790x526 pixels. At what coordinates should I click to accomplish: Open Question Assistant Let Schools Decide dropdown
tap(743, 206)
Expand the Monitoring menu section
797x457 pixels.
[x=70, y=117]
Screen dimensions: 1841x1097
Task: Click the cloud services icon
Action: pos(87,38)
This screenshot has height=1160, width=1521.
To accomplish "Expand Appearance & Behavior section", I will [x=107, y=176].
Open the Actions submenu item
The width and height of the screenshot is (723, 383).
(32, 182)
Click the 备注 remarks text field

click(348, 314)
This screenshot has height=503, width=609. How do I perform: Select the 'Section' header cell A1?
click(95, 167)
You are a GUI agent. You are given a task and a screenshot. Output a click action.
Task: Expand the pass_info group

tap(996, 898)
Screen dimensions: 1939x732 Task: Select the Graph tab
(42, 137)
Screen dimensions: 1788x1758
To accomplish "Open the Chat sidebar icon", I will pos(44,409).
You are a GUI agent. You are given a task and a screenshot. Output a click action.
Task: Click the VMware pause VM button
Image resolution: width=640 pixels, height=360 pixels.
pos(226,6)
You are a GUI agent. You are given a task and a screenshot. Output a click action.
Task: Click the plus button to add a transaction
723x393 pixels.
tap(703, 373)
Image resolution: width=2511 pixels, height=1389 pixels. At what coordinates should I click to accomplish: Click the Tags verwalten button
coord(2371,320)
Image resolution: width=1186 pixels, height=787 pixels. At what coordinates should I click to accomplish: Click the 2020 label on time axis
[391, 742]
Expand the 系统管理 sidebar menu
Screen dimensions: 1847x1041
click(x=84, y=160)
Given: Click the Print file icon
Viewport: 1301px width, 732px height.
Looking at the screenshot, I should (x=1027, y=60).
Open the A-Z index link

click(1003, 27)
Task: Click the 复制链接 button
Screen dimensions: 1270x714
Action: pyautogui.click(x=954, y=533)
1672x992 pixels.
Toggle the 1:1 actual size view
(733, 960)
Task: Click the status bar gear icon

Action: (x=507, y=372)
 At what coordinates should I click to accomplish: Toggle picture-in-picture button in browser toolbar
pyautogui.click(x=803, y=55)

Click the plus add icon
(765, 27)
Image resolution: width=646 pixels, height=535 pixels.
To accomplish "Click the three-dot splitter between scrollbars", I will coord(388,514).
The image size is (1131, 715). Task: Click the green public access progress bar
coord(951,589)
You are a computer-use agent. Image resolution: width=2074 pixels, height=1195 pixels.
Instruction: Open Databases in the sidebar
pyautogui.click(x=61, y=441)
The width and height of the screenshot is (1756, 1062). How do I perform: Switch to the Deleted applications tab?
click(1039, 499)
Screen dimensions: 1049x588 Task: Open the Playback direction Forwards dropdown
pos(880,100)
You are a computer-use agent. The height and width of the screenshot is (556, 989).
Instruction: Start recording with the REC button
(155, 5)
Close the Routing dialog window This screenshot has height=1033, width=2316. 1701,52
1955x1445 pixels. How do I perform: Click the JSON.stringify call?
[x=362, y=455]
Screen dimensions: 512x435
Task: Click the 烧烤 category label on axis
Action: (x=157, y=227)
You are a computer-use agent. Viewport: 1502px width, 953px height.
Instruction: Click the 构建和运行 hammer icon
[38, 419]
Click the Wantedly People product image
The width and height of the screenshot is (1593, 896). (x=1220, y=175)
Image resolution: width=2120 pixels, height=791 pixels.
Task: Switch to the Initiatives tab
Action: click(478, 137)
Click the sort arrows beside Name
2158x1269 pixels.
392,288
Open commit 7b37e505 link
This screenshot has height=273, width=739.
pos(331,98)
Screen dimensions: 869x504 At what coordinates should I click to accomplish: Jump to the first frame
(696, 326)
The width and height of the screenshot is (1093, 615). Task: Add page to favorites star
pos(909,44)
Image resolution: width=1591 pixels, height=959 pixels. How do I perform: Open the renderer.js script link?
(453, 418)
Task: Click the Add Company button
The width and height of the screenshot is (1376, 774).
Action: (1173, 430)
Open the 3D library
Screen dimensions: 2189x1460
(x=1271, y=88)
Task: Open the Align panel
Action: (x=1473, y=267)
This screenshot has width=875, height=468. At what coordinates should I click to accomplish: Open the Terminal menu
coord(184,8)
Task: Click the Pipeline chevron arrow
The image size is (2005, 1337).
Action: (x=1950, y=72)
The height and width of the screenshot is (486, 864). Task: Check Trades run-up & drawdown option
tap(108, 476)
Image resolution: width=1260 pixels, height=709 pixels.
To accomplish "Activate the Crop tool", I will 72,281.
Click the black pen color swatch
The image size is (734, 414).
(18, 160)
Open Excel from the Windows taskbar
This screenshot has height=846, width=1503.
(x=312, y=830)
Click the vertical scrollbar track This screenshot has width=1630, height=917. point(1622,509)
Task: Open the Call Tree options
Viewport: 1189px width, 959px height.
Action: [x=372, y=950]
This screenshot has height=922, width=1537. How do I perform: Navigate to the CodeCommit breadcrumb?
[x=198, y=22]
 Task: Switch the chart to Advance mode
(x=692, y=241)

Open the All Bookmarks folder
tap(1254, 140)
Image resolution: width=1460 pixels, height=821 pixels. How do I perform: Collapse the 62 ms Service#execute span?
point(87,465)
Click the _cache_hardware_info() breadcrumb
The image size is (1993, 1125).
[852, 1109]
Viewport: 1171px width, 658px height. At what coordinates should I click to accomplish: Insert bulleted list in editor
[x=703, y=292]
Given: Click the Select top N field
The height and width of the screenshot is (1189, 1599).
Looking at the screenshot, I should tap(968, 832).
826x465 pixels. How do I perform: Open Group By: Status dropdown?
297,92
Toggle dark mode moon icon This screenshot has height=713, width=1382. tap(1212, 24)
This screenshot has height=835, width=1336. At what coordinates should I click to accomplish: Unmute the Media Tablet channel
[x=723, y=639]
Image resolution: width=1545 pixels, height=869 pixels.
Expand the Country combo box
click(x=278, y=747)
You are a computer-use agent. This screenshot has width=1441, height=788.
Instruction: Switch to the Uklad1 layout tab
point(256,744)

> EXERCISE INSTRUCTIONS
All the lines that hold the word "computer" must appear in the answer, copied from the records.

> SOLVED EXERCISE
You are a computer-use agent. Image resolution: width=2074 pixels, height=1195 pixels.
You are a computer-use agent. The height and width of the screenshot is (556, 989).
You are a computer-use agent. Viewport: 1502px width, 953px height.
You are a computer-use agent. This screenshot has width=1441, height=788.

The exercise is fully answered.